According to the Jordan, Edmiston Group, Inc.’s Third Quarter M&A Overview, there were 29 deals tracked since the beginning of the year, with a value of $140 million, compared with 40 deals tracked in the same period last year, with a value of $712 million.
Richard Mead, JEGI’s managing director, said in the overall business-to-business M&A market there were several substantial deals in the third quarter, including Adobe’s $1.8 billion acquisition of Omniture and eBay’s $1.9 billion sale of Skype.
On the other hand, he added, “The tradeshow sector has not yet seen its own share of larger transactions. M&A in the tradeshow sector has been driven by the acquisition of one-off events that fit squarely into existing portfolios, such as Clarion Events’ acquisition of the Counter Terror Expo and United Business Media’s acquisition of the China Intl. Optoelectronic Expo.”

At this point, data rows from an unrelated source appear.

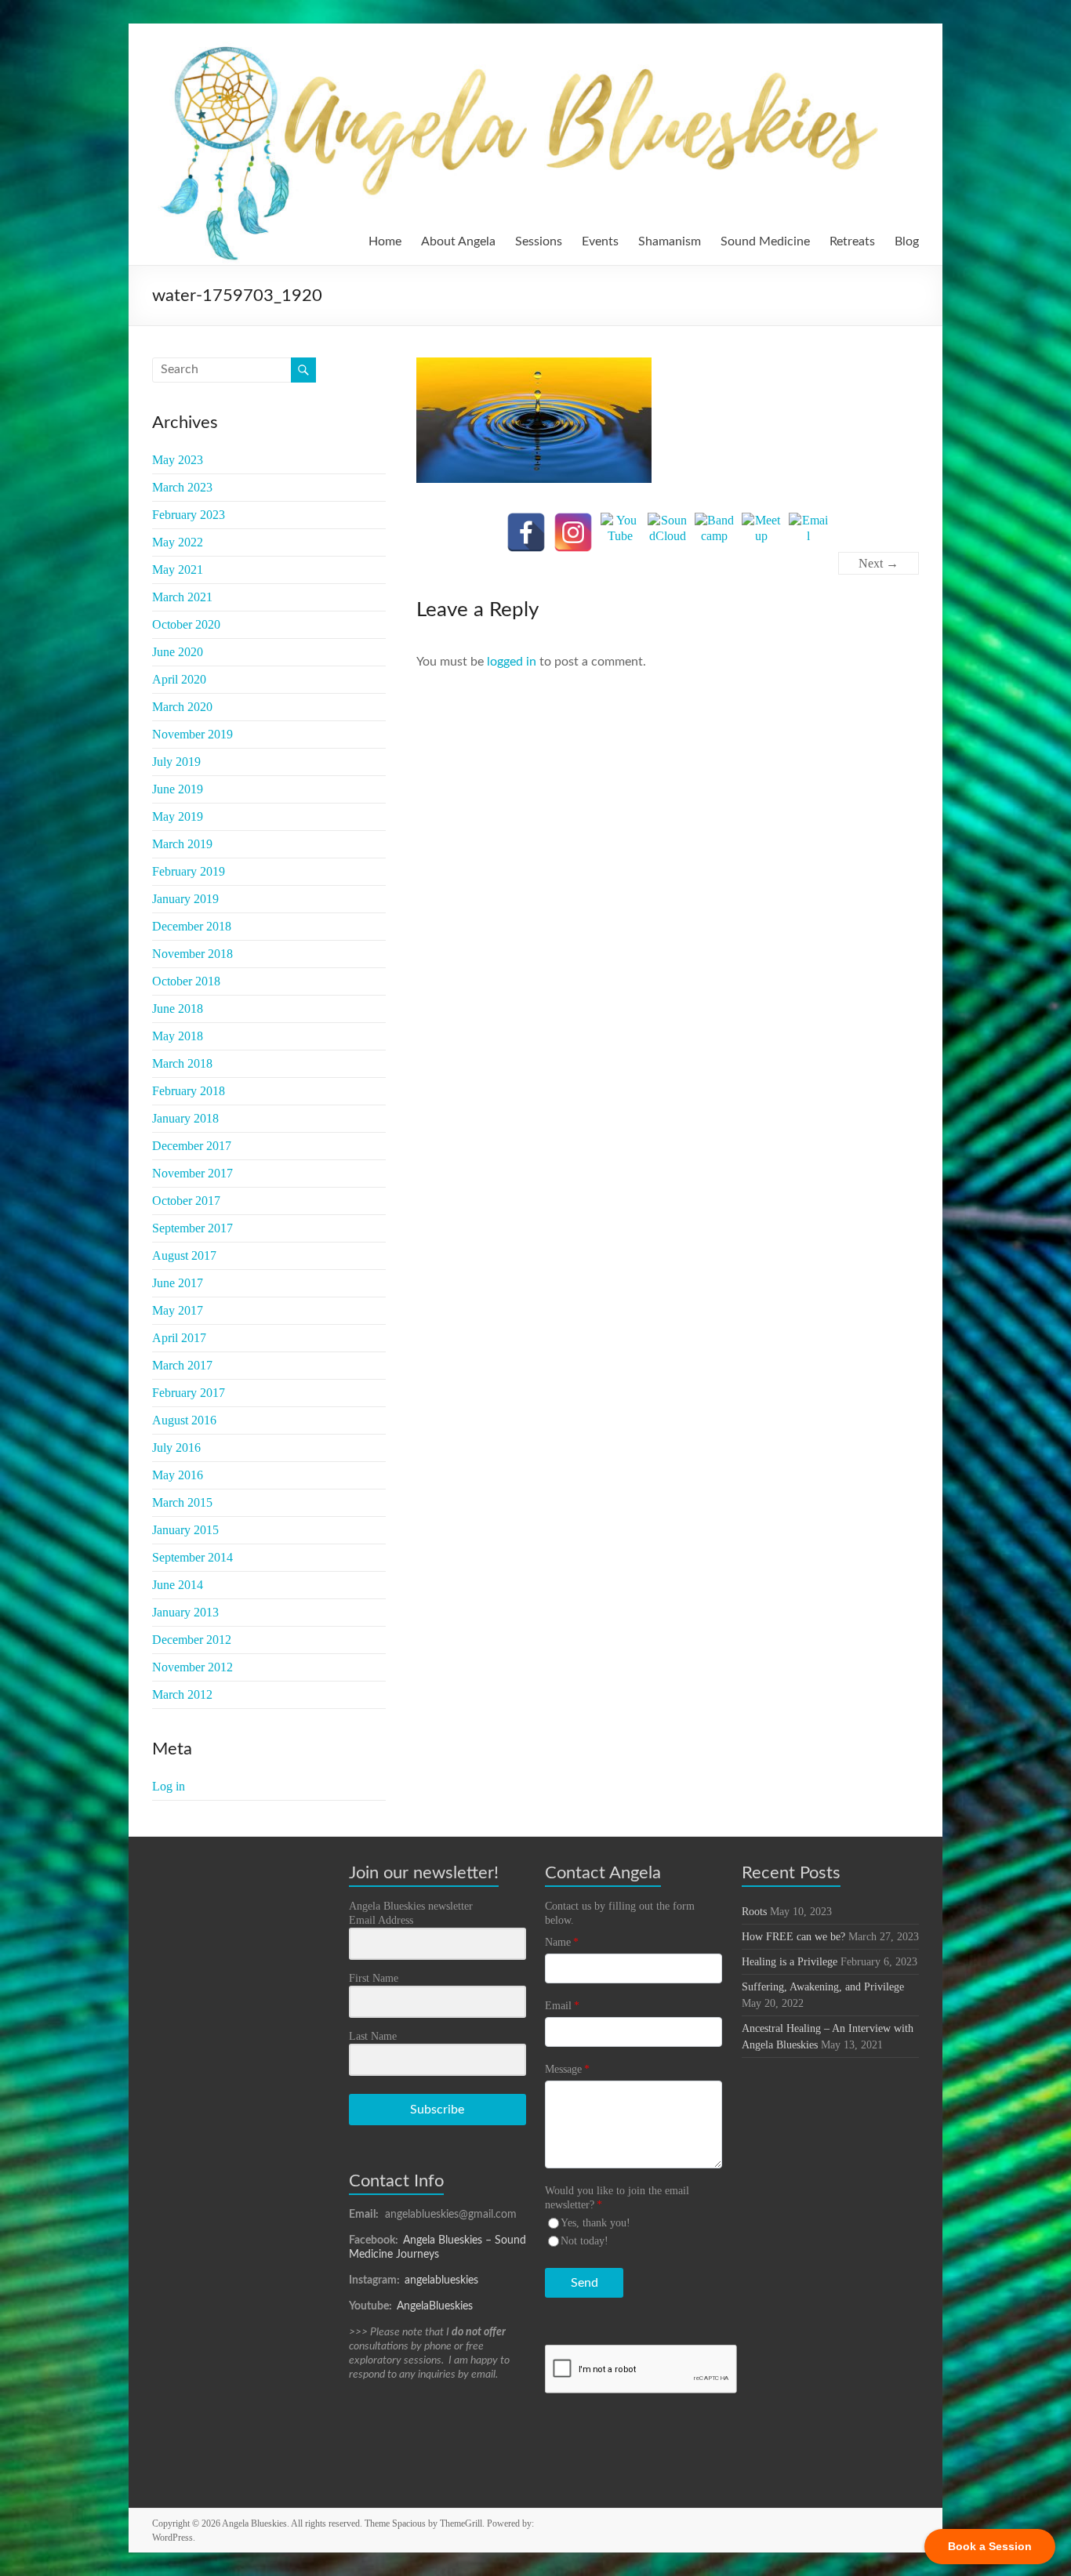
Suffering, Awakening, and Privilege (823, 1987)
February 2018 (188, 1091)
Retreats (852, 241)
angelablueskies (441, 2280)
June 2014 (177, 1584)
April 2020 (179, 679)
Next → (879, 563)
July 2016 (176, 1447)
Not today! (584, 2241)
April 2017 (179, 1337)
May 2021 (177, 569)
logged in (511, 661)
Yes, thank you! (595, 2223)
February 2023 (188, 514)
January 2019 (185, 898)
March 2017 (182, 1365)
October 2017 (186, 1200)
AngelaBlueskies (435, 2306)
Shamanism (669, 241)
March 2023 (182, 487)
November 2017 (192, 1173)
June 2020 (177, 652)
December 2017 (191, 1145)
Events (600, 241)
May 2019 (177, 816)
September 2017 (192, 1228)
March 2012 (182, 1694)
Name (562, 1942)
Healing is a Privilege (789, 1962)
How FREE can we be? (793, 1937)
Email (562, 2006)
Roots (754, 1911)
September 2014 (192, 1557)
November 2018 (192, 953)
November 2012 (192, 1667)
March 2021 (182, 597)
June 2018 (177, 1008)
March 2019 (182, 844)
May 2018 (177, 1036)
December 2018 (191, 926)
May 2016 (177, 1475)
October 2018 (186, 981)
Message (567, 2069)
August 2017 (184, 1255)
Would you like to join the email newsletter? (617, 2198)
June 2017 (177, 1283)
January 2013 (185, 1612)
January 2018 (185, 1118)
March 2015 (182, 1502)
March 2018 (182, 1063)
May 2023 (177, 459)
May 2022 (177, 542)
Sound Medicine (765, 241)
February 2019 (188, 871)
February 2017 (188, 1392)
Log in (168, 1786)
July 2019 (176, 761)
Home (384, 241)
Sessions (538, 241)
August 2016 (184, 1420)
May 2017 (177, 1310)
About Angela (458, 241)
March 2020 (182, 706)
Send (584, 2283)
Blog (907, 241)
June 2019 (177, 789)
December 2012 (191, 1639)
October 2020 (186, 624)
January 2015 (185, 1530)
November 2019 (192, 734)
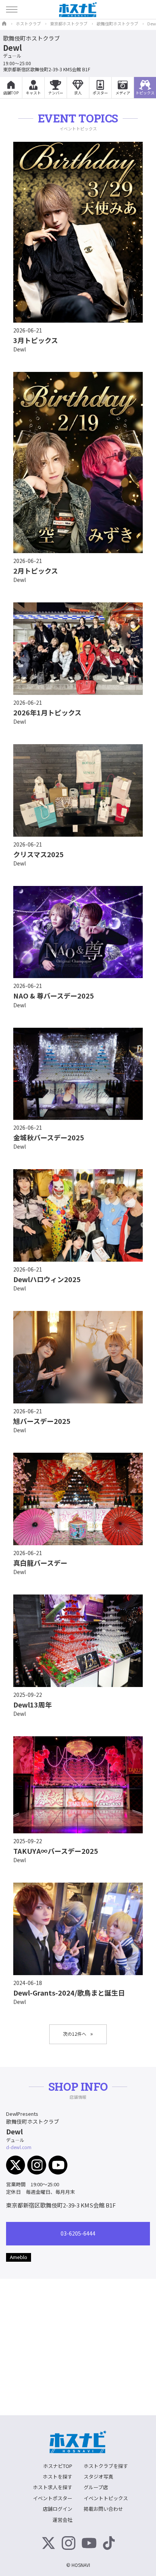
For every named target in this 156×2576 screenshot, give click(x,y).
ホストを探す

Mead also said the busiest deal maker in the third quarter was dmg world media, which steadily has sold off its non-core assets in the past year.

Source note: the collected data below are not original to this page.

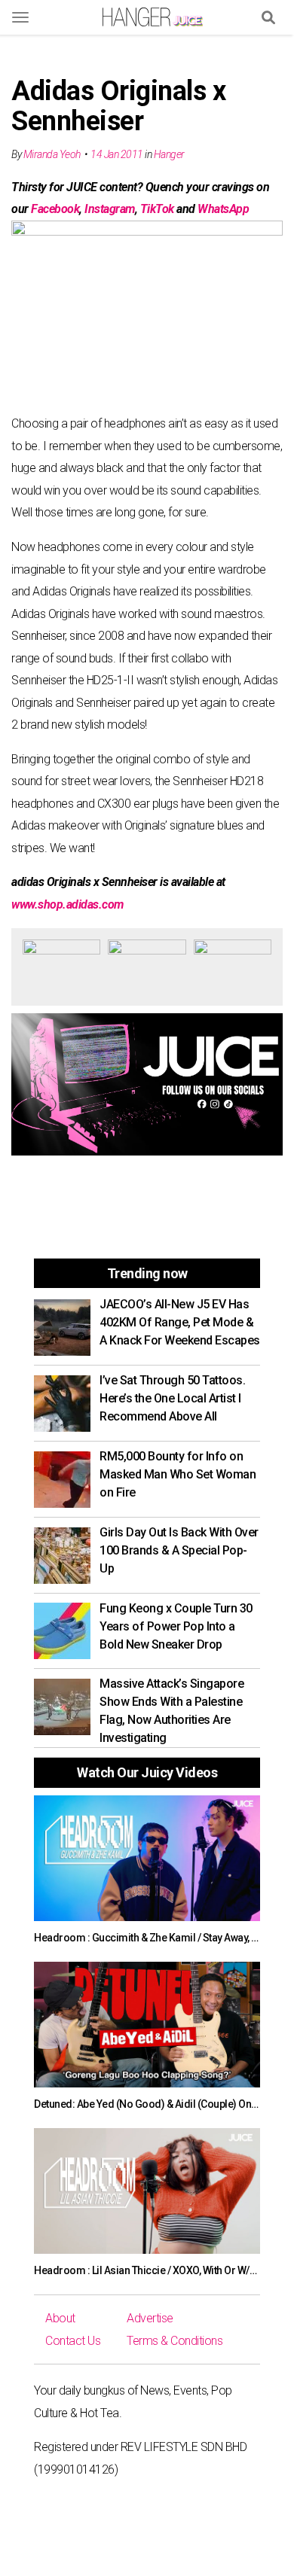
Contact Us (72, 2341)
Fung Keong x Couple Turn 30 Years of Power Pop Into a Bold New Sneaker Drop (176, 1626)
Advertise (150, 2318)
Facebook (55, 209)
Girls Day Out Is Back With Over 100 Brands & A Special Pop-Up (179, 1550)
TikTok (157, 209)
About (60, 2318)
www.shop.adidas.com (67, 904)
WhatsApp (223, 209)
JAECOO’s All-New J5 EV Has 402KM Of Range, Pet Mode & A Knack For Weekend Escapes (180, 1322)
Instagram (109, 209)
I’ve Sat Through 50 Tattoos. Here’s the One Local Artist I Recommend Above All (172, 1398)
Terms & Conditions (174, 2341)
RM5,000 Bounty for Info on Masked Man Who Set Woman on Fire (178, 1474)
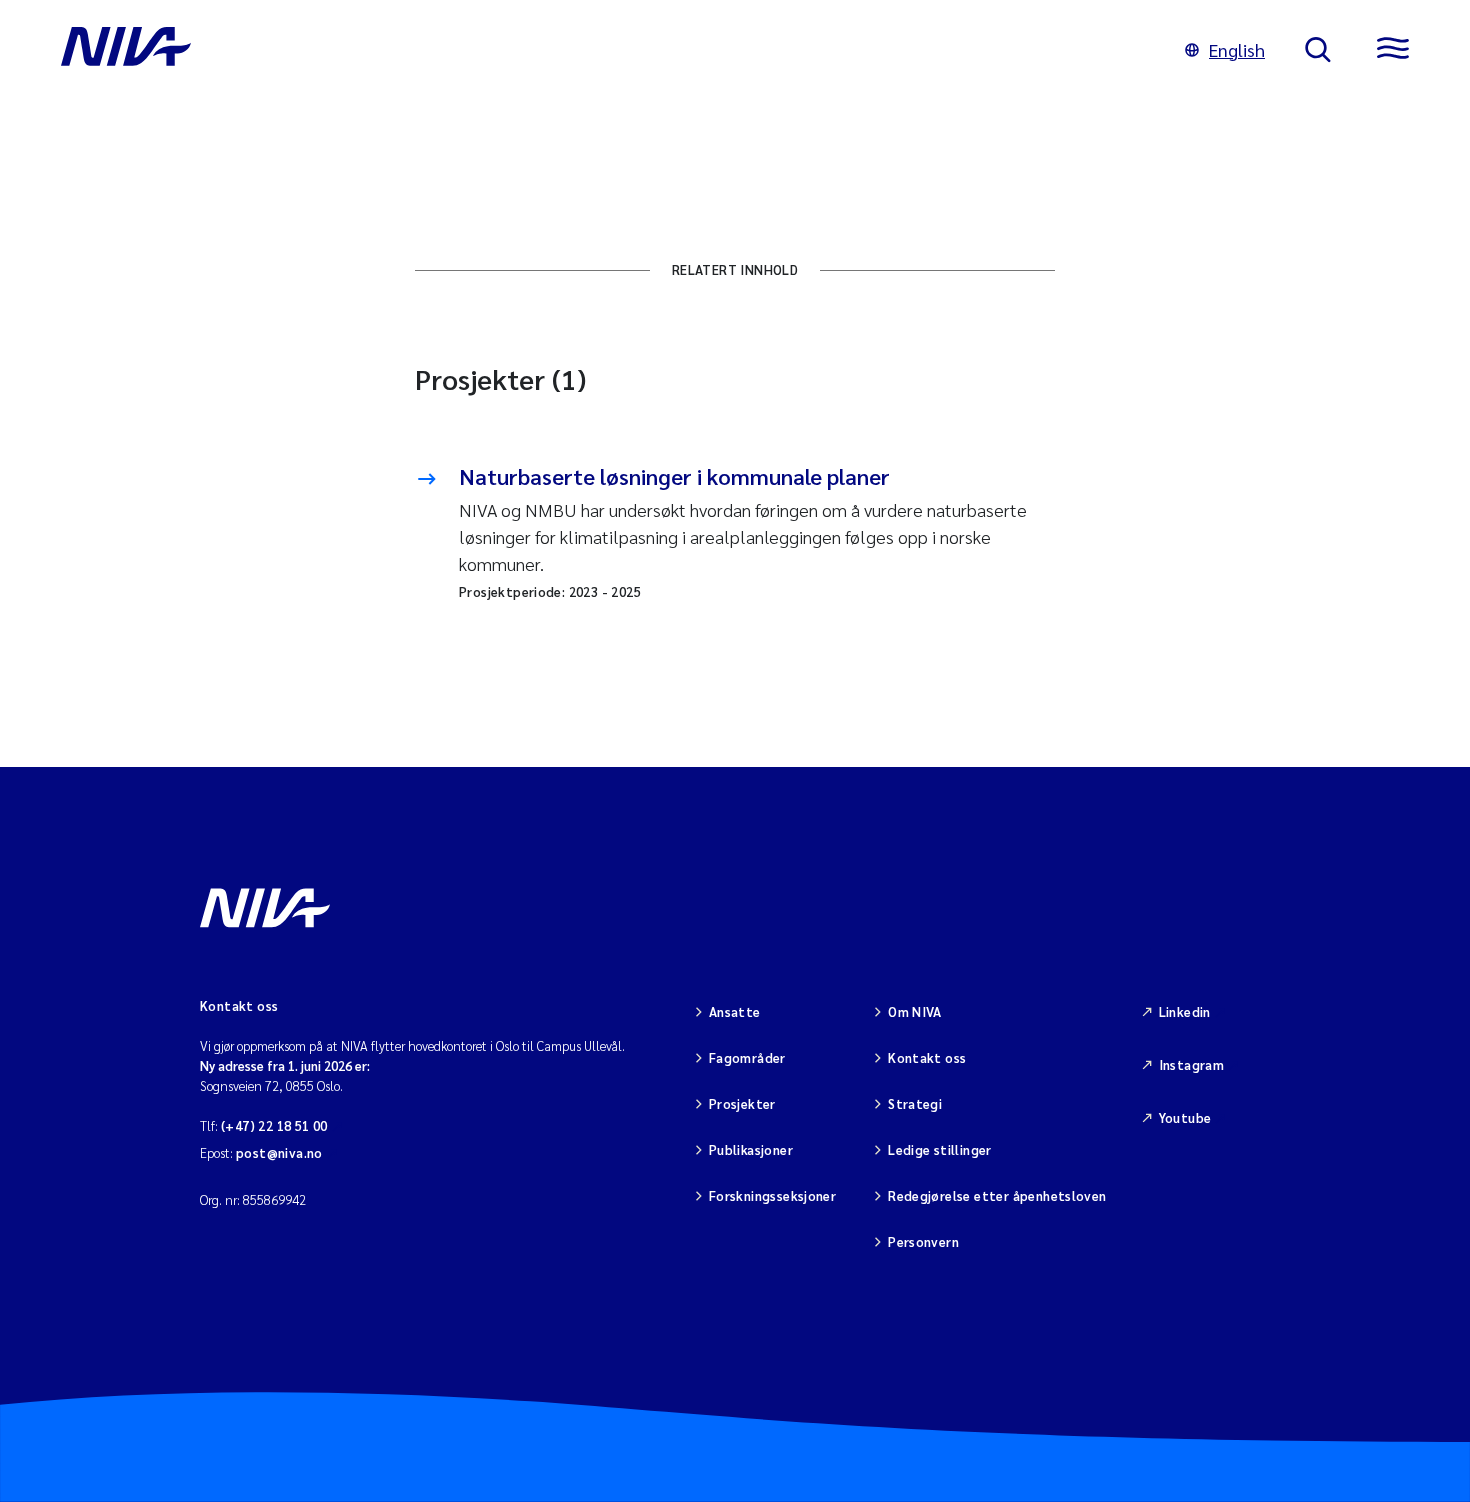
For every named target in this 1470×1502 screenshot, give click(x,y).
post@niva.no (279, 1152)
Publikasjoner (751, 1149)
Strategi (915, 1103)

Dmg made four deals in the third quarter:
- San Francisco Intl. Gift Fair and The Seattle Gift Show to Urban Expositions
- the majority of its Redhill, U.K.-based trade publishing and event business to Quartz Business Media
- Ideal Home Show to Media10
- Portland Gift & Accessories Show to Western Exhibitors
Mike Iannelli, managing director of Lincoln Intl., said, even with the deals that did take place in the third quarter, the M&A market isn’t in turn-around mode just yet.
“The M&A market overall is bottoming out as buyers and sellers further adjust to the weaker economy and lower valuations, while the financial systems shows further signs of stabilization,” he added. “A lot of the activity that is happening is more of the distressed variety where lenders are putting pressure on owners to sell depressed assets to recover loan value.”

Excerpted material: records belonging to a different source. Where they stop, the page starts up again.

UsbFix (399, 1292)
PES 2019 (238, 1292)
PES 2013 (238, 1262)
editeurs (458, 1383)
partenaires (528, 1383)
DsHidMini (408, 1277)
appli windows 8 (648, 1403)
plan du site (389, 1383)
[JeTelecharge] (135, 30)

It might not sound like it, but, Iannelli said, “this is actually a positive, because in the first half of the year, there was a view that buyers did not exist for these assets, even at very low valuations due to the significant uncertainty in the markets and the economy.”
Nick Curci, president of Corporate Solutions, said most of the recent deals have been a result of restructuring or liquidation, not because of the “tremendous financial performance of these properties.”
He added two types of deals are occurring right now: ones that involve events that are growing, which he said are near impossible to find, or fire-sale deals to acquire events and magazines for relatively low prices compared with what they might have been worth even just a year ago.
“The M&A market has not turned around at all,” Curci said.
Even though the market’s been at a standstill for a while, Mead said, “The credit markets are starting to loosen, and debt financing is certainly available for transactions of quality businesses – those with growth and profitability.”
He added JEGI is in discussions with prospective sellers that could indicate a busy 2010 for M&A.
However, Iannelli said the overall economy has to improve before any significant transactions are made.
“Tradeshows and events tend to lag into and out of economic cycles, as does marketing spending generally, due in part to the lead times associated with budgeting for and staging events,” he added.
Curci said some things need to occur before the market truly starts to recover: Banks have to begin lending again, media companies have to start showing positive quarterly gains in sales and profits, unemployment has to recover to a rate less than 10 percent, consumers have to start buying again and business travel has to pick back up.
Mead said the economy has begun to stabilize and start growing again. “The big question is: What will the pace of recovery be?” he added. “Our sense is that, with unemployment still high and consumers reluctant to ramp up their spending, the return to a robust economy will be a gradual, protracted process.”